One of my favourite questions to ask any new client is, “How do you measure success?” I pose this question to product teams, discipline heads and executives to understand what the organisation values and what they reward. One hundred percent of the time the initial response is, “That’s a great question.”
After giving it some thought the responses evolve into some variation of “we shipped a [thing]” where [thing] is whatever that person is responsible for creating — a product, a feature, a system, a policy or an initiative. My follow-up question is then always, “How do you know that this was the right [thing] to ship or that it was designed and developed well?” At this point, the answers fall into two camps (in most situations). One half of the responses end up being, “We don’t.” I like this camp.

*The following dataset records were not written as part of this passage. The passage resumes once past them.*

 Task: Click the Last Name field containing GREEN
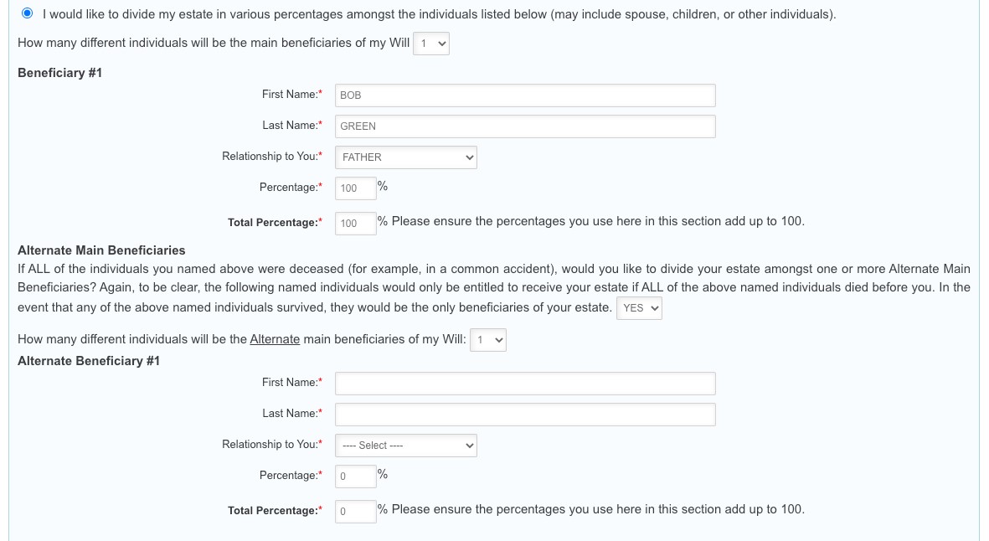[x=524, y=126]
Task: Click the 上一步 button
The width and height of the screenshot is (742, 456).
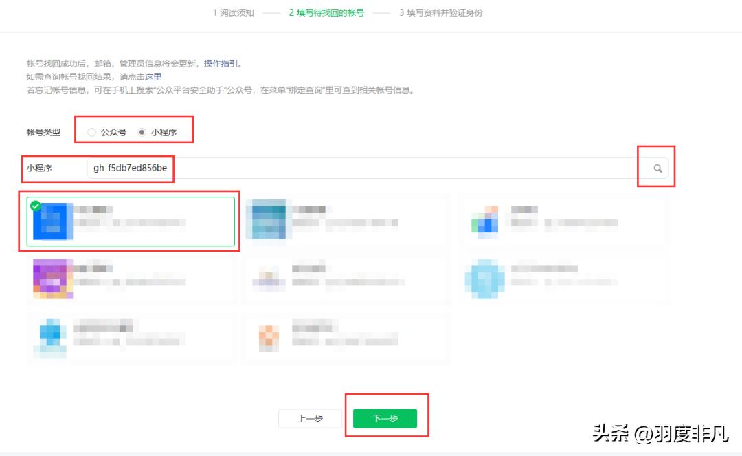Action: coord(309,417)
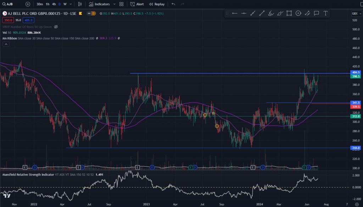Open the GBX currency dropdown
This screenshot has height=207, width=363.
coord(355,13)
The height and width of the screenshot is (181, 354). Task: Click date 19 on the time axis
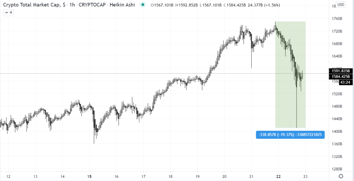(x=197, y=177)
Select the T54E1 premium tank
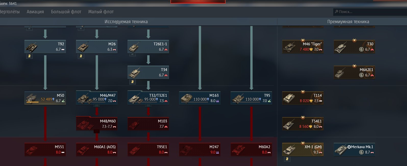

They’re the honest ones. They know that beyond getting [thing] implemented there is no further evaluation of it. The other half inevitably say, “We know it was right because we delivered value.”
And this is where their story starts to fall apart.
“Value” is the most ambiguous word in business. It means something different to every person that says it, primarily based on where they’re positioned in an organisation. Executives talk mostly about business value. Customer-facing product teams use the phrase customer value though there are still many teams I come across who speak in terms of business value. Finally, internally-facing teams — this includes teams like HR, DevOps, security, performance, infrastructure et al — will speak of organisational value as their measure of success.
Which is right? They can’t all be right, can they? Before we can choose a winner (there always has to be a winner) we have to define each of these terms. Let’s take a look at the following:
Term: Business value
Who says it: Executives and other leaders
What do they mean: Something that makes it easier for the business to be successful
What does it look like: In most cases this equates to making money
What gets rewarded? (examples) Increasing profit margin
Term: Customer value
Who says it: Product development teams
What do they mean: Something that makes the customer more successful
What does it look like: In most cases this equates to features or new products
What gets rewarded? (examples) Launching an app
Term: Organisational value
Who says it: Internally-facing teams
What do they mean: Something that makes the job of other teams within the organisation easier
What does it look like: In most cases this equates to features or systems used internally to automate or simplify tasks
What gets rewarded? (examples) Implementing a continuous deployment system
With customer value and organisational value organisations are clearly talking about creating output as a measure of value. “We made a [thing] and the [thing] works as designed therefore we have generated value.” Interestingly, with business value we are speaking about outcomes (in most cases). However, the metrics most executives use to measure business value are so high-level (e.g., revenue, profit, cost of goods sold) that understanding the correlation between what the teams are doing and business health is hazy at best. We call metrics like profit, revenue and sales “impact” metrics. These are high-level measures of business health and, while they’re important to measure, they are impacted by many lower-level metrics. (I have covered output, outcome and impact in previous posts.)
It’s these lower-level metrics that are the true indicators of value. If you’re a regular reader you’ll know that I talk about outcomes — measurable changes in customer/user behaviour that generate business value — as the true definition of success. It should come as no surprise then that when I work with teams to help them define value, I coach them to use outcomes.
Meaningful changes in customer behaviour — i.e., outcomes — are the only way to know if we’ve delivered value. Can customers complete a task faster? Can users be more productive in the system? If the answer is yes, we are delivering value. If the answer is no, we are not. Here’s the best part: if we ARE delivering value then our impact metrics — those high-level measures of business health — start moving in the right direction as well. The connection here is explicit and, especially with digital products and services, easily correlated.
At it’s most basic level, the relationship between output, outcome and impact looks like this:
If you look at it this way, defining value becomes clear. If we are making our customers or users more successful we are delivering value. And, here’s the part where most organisations trip up, if we measure success simply as creating products or services we are risking bloating our systems, frustrating our customers and losing them to competing organisations or tools.
Once an organisation — top to bottom — speaks of value in the same terms, many other things fall in line including incentives, prioritisation, and decision-making. Try redefining the value of your next initiative in customer-centric terms — i.e., outcomes — and let me know what changed.